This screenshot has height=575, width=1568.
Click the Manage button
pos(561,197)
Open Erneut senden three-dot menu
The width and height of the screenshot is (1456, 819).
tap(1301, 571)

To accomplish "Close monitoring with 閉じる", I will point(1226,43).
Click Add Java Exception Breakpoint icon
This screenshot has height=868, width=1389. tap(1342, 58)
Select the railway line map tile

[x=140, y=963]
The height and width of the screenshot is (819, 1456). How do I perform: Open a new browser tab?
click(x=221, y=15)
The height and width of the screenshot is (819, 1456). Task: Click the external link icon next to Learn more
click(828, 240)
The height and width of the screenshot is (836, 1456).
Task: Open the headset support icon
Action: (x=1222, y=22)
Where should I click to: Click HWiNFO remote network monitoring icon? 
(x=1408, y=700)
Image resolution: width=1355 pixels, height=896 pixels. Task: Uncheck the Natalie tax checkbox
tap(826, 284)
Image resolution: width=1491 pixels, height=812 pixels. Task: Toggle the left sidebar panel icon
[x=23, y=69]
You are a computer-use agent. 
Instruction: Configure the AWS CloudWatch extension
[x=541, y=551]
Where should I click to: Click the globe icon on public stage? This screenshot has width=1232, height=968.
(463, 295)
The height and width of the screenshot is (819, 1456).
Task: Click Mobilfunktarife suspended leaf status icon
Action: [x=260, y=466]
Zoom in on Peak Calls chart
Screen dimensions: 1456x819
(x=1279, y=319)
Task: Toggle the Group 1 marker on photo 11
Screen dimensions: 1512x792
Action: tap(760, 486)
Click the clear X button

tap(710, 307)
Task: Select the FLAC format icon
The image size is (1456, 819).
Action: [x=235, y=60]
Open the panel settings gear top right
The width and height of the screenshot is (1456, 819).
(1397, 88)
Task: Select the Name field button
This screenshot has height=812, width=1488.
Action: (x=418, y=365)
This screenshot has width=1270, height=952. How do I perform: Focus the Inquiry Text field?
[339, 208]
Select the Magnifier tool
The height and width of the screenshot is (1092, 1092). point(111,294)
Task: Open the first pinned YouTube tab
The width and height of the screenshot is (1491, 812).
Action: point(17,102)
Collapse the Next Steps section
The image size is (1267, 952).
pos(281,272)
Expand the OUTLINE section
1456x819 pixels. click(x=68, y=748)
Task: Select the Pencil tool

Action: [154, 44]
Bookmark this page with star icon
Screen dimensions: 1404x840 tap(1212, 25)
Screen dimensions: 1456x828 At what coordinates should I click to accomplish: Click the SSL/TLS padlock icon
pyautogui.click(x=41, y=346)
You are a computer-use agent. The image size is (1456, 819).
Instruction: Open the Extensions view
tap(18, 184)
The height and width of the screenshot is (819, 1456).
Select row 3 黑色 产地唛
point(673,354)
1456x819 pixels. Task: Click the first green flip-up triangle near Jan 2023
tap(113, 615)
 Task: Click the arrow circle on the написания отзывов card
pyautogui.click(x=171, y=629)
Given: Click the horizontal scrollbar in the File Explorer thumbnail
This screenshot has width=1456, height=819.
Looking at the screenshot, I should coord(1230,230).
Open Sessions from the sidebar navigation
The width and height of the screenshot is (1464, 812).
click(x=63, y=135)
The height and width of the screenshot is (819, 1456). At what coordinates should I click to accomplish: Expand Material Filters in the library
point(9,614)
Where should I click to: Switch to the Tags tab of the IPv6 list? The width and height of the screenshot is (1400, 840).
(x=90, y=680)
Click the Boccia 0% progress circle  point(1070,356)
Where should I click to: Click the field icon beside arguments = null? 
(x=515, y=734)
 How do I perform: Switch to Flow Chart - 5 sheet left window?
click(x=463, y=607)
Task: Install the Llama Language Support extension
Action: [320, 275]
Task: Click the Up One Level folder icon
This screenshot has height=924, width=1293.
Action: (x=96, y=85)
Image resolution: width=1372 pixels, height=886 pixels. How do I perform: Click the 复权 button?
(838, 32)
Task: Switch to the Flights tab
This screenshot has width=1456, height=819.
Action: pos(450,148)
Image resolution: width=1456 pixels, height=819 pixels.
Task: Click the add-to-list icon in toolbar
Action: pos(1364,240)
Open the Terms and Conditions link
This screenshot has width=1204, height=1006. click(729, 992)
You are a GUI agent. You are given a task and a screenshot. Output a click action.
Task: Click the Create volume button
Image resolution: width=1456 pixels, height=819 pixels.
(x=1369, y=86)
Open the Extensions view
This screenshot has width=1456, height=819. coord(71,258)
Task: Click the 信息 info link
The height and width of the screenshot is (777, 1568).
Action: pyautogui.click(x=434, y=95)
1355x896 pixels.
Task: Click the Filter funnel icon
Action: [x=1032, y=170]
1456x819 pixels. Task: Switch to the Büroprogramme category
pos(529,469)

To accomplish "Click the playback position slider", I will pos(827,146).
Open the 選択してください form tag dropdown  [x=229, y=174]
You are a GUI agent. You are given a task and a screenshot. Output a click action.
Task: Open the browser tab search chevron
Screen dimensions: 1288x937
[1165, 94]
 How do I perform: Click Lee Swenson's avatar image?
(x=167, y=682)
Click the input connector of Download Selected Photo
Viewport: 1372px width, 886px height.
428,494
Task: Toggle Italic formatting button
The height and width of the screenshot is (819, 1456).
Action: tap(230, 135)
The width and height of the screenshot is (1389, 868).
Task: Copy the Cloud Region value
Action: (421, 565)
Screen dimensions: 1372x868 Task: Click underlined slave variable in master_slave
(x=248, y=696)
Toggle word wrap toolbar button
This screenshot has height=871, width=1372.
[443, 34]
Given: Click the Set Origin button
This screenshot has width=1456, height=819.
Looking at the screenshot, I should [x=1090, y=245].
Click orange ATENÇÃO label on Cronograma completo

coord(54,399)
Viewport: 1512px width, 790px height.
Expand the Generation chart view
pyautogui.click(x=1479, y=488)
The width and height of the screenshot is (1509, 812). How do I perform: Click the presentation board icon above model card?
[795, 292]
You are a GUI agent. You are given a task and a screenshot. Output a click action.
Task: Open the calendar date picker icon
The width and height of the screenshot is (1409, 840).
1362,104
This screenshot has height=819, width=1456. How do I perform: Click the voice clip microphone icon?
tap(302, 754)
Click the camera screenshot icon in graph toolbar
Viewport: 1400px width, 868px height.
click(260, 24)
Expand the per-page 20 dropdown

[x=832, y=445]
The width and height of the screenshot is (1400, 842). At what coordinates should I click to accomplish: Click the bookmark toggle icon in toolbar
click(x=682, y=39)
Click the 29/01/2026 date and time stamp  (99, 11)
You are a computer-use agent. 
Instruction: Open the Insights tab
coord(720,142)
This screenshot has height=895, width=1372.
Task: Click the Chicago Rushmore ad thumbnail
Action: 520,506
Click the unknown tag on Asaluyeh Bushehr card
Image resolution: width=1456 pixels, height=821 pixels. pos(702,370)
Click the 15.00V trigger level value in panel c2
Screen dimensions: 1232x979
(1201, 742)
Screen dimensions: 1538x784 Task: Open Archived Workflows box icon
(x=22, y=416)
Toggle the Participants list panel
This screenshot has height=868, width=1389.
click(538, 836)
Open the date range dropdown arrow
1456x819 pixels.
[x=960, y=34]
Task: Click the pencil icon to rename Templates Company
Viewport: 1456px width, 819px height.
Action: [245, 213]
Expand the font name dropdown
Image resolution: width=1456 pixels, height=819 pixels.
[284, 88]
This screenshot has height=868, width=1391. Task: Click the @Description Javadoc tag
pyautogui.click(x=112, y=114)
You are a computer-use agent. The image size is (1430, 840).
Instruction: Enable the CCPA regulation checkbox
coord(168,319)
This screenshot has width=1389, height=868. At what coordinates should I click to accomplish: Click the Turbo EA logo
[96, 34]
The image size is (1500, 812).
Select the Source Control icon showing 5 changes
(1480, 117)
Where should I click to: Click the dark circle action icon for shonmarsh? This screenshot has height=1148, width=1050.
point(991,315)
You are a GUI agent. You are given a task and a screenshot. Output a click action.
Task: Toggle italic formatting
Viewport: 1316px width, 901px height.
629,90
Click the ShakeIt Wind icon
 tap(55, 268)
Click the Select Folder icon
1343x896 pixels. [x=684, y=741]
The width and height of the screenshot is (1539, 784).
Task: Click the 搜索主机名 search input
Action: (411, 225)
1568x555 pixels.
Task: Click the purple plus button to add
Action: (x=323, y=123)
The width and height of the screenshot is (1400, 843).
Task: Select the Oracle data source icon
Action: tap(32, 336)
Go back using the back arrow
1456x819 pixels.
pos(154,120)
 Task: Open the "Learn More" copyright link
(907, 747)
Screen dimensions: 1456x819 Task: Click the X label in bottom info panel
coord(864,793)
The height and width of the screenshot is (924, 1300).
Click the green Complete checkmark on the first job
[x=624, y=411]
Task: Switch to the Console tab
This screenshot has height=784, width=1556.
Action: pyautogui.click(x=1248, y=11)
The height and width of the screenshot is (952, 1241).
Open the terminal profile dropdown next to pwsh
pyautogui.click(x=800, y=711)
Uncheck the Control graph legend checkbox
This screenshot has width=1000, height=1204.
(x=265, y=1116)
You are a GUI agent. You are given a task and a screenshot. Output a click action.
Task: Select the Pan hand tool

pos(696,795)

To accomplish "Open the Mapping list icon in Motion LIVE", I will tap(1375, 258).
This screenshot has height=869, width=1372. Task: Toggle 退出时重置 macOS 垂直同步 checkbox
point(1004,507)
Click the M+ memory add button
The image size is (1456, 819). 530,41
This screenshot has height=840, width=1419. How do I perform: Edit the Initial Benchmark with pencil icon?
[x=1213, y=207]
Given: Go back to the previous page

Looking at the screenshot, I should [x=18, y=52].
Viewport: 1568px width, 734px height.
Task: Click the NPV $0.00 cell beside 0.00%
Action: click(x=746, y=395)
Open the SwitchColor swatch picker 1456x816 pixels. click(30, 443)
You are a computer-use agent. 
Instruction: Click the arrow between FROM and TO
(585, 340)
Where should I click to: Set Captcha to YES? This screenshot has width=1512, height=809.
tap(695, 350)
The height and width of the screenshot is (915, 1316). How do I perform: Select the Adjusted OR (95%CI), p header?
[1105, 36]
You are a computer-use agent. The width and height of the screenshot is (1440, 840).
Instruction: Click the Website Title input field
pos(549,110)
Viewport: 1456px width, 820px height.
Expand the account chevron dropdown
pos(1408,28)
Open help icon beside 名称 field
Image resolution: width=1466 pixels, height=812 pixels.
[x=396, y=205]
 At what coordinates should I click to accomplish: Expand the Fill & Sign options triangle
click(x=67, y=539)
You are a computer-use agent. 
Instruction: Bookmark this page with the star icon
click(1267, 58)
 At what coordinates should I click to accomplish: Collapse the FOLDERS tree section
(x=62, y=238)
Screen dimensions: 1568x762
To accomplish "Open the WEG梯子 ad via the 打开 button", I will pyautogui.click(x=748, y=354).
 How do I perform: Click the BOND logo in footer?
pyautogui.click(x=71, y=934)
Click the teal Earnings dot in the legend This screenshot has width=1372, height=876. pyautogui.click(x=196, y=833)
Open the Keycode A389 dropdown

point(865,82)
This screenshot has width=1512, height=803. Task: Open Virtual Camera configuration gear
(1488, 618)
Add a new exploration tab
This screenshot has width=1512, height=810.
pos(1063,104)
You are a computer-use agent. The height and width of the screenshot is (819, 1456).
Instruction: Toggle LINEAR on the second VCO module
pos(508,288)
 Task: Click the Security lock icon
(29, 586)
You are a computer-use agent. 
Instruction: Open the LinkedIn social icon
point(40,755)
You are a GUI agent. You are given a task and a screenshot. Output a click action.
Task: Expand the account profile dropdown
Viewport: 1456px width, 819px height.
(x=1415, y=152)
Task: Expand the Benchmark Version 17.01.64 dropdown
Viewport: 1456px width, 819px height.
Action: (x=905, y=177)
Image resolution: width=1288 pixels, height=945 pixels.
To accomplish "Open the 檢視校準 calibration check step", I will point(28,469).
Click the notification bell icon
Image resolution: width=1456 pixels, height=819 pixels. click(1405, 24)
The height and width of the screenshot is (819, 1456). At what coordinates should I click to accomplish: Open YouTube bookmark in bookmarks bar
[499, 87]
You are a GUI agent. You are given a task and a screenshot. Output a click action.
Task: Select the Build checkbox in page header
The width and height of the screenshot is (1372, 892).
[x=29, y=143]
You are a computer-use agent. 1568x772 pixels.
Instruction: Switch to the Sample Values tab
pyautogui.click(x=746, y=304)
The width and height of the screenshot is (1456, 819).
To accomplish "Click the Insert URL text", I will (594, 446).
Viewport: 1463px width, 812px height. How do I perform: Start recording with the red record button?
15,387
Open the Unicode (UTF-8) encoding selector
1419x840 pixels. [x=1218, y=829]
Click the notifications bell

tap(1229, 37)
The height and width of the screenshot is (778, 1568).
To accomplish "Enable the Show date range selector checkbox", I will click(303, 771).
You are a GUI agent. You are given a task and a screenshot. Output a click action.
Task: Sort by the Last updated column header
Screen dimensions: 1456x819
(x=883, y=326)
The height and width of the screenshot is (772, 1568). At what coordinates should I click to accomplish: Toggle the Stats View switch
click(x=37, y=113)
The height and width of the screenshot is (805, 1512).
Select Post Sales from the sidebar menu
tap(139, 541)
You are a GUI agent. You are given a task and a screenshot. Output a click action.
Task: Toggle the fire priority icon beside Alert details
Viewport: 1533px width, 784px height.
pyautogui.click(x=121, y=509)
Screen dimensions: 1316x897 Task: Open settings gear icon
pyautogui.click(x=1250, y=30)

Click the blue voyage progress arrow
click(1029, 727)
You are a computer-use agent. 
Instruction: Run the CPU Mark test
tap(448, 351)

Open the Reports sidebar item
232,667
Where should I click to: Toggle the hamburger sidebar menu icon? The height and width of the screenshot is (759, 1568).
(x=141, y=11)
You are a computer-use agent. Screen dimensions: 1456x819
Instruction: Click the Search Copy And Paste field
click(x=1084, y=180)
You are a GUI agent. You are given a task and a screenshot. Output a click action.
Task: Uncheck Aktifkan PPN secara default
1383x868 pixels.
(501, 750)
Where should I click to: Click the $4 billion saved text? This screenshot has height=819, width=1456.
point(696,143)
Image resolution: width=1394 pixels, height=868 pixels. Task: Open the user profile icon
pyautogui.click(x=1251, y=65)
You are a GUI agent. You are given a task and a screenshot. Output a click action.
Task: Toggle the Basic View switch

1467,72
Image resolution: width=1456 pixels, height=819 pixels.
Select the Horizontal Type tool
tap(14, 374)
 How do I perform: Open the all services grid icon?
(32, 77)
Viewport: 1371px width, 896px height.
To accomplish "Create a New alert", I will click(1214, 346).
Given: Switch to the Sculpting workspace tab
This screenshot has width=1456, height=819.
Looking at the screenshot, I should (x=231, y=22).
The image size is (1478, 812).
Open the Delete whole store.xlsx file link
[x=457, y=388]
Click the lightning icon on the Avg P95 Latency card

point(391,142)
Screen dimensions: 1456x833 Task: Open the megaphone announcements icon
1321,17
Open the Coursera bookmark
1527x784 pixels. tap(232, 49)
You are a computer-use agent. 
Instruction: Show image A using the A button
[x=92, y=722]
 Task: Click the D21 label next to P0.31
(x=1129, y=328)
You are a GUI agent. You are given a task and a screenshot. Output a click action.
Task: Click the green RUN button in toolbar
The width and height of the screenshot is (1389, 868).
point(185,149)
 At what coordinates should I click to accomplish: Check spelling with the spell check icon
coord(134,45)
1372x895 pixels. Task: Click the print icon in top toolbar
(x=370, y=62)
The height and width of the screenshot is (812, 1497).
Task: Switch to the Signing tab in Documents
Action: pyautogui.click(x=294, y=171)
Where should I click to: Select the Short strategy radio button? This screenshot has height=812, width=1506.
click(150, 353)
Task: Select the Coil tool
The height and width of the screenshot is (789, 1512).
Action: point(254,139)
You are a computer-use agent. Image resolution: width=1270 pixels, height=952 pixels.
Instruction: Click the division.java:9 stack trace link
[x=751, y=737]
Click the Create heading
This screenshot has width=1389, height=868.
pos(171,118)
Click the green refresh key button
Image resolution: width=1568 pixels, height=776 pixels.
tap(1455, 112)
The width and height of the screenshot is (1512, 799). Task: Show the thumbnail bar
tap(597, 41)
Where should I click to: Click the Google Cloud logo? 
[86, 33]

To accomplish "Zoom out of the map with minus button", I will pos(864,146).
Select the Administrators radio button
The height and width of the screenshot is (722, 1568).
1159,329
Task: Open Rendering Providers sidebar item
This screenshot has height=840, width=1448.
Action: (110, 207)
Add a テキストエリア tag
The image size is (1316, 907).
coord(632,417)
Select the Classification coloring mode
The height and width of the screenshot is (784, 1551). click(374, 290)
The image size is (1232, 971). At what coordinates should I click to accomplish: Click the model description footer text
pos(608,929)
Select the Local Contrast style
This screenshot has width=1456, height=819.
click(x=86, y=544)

#####

> ACTION ITEM: Take the line above containing "Screen dimensions: 1512x792", the line containing "Task: Open the first pinned YouTube tab", and all lines in between, and copy them exactly without anything else.

> TASK RESPONSE:
Screen dimensions: 1512x792
Action: tap(760, 486)
Click the clear X button

tap(710, 307)
Task: Select the FLAC format icon
The image size is (1456, 819).
Action: [x=235, y=60]
Open the panel settings gear top right
The width and height of the screenshot is (1456, 819).
(1397, 88)
Task: Select the Name field button
This screenshot has height=812, width=1488.
Action: (x=418, y=365)
This screenshot has width=1270, height=952. How do I perform: Focus the Inquiry Text field?
[339, 208]
Select the Magnifier tool
The height and width of the screenshot is (1092, 1092). point(111,294)
Task: Open the first pinned YouTube tab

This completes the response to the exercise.